Intranasal S-2P and lentinan formulation confers broad protection against SARS-CoV-2 VOCs via IFN-γ-dominant mechanisms
摘要
Effective respiratory mucosal vaccines remain urgently needed to mitigate the rapid mutation and transmission of SARS-CoV-2. Here, we demonstrated that the spike protein (S-2P) of ancestral SARS-CoV-2 acted as a self-adjuvanted antigen for intranasal immunization, inducing robust systemic and mucosal immunity via integrin- and STING-dependent pathways. In contrast, H1N1 influenza hemagglutinin (HA) failed to generate measurable serum IgG or mucosal IgA following intranasal immunization.
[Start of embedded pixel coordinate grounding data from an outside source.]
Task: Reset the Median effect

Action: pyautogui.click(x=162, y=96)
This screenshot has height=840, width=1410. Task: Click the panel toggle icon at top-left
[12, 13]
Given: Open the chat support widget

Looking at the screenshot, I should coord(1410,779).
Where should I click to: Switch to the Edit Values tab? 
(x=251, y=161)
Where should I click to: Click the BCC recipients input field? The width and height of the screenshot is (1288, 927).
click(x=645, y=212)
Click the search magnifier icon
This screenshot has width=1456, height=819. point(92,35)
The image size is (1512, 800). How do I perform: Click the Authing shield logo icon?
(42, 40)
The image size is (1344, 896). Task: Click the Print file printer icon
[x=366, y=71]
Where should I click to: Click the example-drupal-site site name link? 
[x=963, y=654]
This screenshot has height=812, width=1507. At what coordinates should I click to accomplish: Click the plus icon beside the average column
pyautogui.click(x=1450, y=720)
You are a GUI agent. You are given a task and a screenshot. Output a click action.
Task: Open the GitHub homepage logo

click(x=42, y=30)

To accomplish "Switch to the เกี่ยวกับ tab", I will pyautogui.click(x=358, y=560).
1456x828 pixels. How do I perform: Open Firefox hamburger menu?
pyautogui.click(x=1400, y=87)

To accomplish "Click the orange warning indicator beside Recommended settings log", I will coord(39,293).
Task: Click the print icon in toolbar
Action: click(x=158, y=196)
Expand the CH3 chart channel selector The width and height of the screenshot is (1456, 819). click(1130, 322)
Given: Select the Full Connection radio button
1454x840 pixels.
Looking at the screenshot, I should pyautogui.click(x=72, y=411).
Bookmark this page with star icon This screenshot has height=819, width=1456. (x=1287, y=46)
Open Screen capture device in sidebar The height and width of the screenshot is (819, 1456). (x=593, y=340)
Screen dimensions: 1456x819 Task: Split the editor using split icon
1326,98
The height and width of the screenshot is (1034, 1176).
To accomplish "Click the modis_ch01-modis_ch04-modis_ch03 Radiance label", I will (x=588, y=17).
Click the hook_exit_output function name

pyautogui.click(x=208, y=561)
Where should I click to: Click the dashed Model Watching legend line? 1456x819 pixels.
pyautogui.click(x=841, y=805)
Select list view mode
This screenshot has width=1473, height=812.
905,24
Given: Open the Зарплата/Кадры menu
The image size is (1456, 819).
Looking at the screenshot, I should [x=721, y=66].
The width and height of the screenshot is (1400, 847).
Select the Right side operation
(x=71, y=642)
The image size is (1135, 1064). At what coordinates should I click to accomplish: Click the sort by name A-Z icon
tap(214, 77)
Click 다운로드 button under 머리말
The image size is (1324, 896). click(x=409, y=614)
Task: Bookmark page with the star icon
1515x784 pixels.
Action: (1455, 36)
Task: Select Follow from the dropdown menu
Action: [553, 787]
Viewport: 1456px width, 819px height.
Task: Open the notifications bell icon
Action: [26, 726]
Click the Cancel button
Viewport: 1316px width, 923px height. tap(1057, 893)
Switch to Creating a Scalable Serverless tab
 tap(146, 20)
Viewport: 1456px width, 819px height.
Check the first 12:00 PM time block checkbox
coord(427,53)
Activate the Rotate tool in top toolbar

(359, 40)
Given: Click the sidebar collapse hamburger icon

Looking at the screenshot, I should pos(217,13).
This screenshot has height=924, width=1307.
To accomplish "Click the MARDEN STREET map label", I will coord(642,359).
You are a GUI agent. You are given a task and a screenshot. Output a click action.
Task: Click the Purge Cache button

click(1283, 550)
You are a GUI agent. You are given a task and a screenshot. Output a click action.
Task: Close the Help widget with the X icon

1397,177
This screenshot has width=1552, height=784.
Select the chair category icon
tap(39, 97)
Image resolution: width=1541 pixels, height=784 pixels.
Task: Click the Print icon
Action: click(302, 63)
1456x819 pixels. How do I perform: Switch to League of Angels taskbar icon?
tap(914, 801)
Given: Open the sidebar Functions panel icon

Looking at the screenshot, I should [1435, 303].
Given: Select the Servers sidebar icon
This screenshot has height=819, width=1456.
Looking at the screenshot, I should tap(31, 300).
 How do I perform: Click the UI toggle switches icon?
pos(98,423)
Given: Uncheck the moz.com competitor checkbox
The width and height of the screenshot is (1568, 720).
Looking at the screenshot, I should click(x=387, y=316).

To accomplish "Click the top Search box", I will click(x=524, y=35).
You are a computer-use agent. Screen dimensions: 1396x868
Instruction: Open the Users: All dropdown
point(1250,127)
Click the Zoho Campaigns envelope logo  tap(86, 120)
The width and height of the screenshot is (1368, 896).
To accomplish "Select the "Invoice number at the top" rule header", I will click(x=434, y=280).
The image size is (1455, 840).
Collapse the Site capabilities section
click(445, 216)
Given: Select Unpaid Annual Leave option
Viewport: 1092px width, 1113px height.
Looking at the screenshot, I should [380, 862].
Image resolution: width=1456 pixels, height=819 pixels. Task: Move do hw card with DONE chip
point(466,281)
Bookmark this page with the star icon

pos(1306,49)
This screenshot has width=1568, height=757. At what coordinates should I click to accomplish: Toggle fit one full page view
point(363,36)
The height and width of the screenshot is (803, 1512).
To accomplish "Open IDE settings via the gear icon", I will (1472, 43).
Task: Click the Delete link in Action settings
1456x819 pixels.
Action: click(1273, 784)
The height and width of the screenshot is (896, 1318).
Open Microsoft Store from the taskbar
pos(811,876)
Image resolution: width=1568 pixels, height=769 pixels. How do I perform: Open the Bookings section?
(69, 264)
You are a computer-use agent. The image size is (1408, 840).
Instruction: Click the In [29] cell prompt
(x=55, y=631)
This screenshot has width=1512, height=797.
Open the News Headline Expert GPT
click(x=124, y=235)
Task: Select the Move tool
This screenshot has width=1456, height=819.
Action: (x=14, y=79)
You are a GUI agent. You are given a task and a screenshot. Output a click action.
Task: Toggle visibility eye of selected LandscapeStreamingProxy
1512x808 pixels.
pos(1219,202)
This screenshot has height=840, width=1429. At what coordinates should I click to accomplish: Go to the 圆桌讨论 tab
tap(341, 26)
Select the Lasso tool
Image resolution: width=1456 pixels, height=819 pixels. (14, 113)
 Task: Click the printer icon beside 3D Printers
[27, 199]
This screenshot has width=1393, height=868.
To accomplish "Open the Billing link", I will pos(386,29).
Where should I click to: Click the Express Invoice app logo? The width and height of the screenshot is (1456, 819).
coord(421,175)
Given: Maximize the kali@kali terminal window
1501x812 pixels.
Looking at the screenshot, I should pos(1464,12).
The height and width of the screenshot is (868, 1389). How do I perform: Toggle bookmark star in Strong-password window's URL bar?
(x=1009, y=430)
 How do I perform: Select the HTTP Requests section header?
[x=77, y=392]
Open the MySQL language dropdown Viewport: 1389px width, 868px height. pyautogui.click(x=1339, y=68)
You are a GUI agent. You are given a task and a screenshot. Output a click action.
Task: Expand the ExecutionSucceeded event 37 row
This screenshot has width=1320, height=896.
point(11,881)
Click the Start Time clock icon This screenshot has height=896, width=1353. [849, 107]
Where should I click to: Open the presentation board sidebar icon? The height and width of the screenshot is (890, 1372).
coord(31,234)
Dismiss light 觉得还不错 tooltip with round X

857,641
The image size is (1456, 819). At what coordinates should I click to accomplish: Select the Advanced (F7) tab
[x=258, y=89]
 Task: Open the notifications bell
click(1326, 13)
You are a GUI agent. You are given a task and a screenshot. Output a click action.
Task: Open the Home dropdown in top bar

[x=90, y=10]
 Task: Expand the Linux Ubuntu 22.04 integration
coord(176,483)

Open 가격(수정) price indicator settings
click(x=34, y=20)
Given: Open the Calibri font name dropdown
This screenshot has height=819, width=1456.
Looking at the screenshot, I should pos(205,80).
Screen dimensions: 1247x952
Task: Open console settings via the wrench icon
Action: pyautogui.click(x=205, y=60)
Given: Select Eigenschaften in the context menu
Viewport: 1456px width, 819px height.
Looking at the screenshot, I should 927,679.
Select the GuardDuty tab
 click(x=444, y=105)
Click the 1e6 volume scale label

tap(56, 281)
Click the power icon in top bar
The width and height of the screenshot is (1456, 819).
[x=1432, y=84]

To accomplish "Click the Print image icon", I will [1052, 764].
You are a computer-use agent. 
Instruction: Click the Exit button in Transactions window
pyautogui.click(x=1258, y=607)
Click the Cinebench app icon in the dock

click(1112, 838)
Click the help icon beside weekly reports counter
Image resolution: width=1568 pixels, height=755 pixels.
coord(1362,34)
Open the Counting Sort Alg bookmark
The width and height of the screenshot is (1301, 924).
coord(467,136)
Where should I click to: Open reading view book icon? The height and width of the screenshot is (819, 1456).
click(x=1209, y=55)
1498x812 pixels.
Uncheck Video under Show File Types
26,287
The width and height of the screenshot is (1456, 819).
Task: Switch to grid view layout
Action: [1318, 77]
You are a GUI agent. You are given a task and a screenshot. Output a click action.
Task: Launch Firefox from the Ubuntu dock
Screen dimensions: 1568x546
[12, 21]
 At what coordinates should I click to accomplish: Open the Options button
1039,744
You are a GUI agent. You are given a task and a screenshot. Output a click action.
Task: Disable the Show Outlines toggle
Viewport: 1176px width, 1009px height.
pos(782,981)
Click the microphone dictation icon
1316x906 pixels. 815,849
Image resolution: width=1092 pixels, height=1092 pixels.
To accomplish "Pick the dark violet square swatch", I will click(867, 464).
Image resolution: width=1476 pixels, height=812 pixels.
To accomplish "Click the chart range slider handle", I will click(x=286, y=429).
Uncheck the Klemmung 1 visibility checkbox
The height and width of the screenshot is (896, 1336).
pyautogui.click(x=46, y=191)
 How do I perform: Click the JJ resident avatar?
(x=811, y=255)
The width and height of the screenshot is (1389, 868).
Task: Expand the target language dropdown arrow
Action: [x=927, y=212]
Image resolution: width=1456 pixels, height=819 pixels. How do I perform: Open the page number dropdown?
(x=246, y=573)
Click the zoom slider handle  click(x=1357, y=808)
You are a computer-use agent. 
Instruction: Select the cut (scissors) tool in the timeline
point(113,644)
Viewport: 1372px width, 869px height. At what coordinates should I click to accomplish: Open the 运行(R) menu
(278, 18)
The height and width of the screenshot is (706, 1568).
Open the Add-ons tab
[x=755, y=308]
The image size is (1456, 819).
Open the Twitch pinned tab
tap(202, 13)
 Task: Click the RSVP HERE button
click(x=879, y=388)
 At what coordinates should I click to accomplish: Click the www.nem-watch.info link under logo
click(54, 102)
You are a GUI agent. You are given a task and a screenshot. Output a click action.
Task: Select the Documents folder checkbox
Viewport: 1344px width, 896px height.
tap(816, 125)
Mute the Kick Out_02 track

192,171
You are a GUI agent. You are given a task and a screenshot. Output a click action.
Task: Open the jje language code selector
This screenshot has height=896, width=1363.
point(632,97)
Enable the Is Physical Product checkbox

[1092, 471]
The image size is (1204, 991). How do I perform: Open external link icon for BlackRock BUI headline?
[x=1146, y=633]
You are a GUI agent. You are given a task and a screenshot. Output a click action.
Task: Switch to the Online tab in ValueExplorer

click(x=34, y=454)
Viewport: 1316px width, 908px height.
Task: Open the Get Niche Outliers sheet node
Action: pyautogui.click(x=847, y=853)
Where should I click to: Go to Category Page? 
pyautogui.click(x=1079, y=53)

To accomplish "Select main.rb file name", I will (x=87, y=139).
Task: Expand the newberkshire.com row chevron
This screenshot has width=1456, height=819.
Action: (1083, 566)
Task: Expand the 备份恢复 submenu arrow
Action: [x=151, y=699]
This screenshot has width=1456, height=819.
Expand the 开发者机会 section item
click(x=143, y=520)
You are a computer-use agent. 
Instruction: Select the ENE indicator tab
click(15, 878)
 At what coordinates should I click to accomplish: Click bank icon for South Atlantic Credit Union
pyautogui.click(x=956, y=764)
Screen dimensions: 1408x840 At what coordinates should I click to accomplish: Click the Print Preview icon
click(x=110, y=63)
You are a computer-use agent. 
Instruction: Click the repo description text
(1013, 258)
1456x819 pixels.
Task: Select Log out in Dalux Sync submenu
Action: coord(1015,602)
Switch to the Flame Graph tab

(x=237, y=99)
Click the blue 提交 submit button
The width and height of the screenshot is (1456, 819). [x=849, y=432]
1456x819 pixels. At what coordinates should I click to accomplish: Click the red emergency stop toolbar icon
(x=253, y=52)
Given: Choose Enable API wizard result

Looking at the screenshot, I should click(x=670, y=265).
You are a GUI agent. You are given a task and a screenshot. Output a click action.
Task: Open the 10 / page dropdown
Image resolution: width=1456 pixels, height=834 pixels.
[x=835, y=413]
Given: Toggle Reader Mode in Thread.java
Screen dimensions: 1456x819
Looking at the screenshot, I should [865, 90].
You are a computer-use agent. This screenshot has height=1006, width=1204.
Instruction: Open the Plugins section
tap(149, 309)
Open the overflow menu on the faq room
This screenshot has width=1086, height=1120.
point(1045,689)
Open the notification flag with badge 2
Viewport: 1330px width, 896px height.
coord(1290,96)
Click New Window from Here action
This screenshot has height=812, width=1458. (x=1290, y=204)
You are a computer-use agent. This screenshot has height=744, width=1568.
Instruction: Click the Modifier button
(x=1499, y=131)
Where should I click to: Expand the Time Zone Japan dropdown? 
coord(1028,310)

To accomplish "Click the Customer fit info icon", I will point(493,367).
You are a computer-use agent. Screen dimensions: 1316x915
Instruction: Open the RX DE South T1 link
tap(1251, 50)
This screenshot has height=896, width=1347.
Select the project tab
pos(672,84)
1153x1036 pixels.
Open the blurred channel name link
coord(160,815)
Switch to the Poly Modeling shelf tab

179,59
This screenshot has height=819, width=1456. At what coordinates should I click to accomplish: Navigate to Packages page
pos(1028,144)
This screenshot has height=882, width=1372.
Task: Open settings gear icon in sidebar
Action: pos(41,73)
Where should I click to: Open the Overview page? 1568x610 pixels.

In mice, intranasal S-2P vaccination conferred complete protection against lethal ancestral SARS-CoV-2 challenge and partial cross-protection against heterologous Omicron variants, with both effects being IFN-γ- and CD8 + T cell-dependent. Co-administration of S-2P with the clinical immunomodulator lentinan (LNT) achieved complete protection against Omicron variants, mediated by IFN-γ but largely independent of CD8 + T cells. These findings establish S-2P + LNT as a safe, broad-spectrum mucosal vaccine candidate against emerging SARS-CoV-2 variants and reveal novel protection mechanisms beyond neutralizing antibodies and T cell immunity.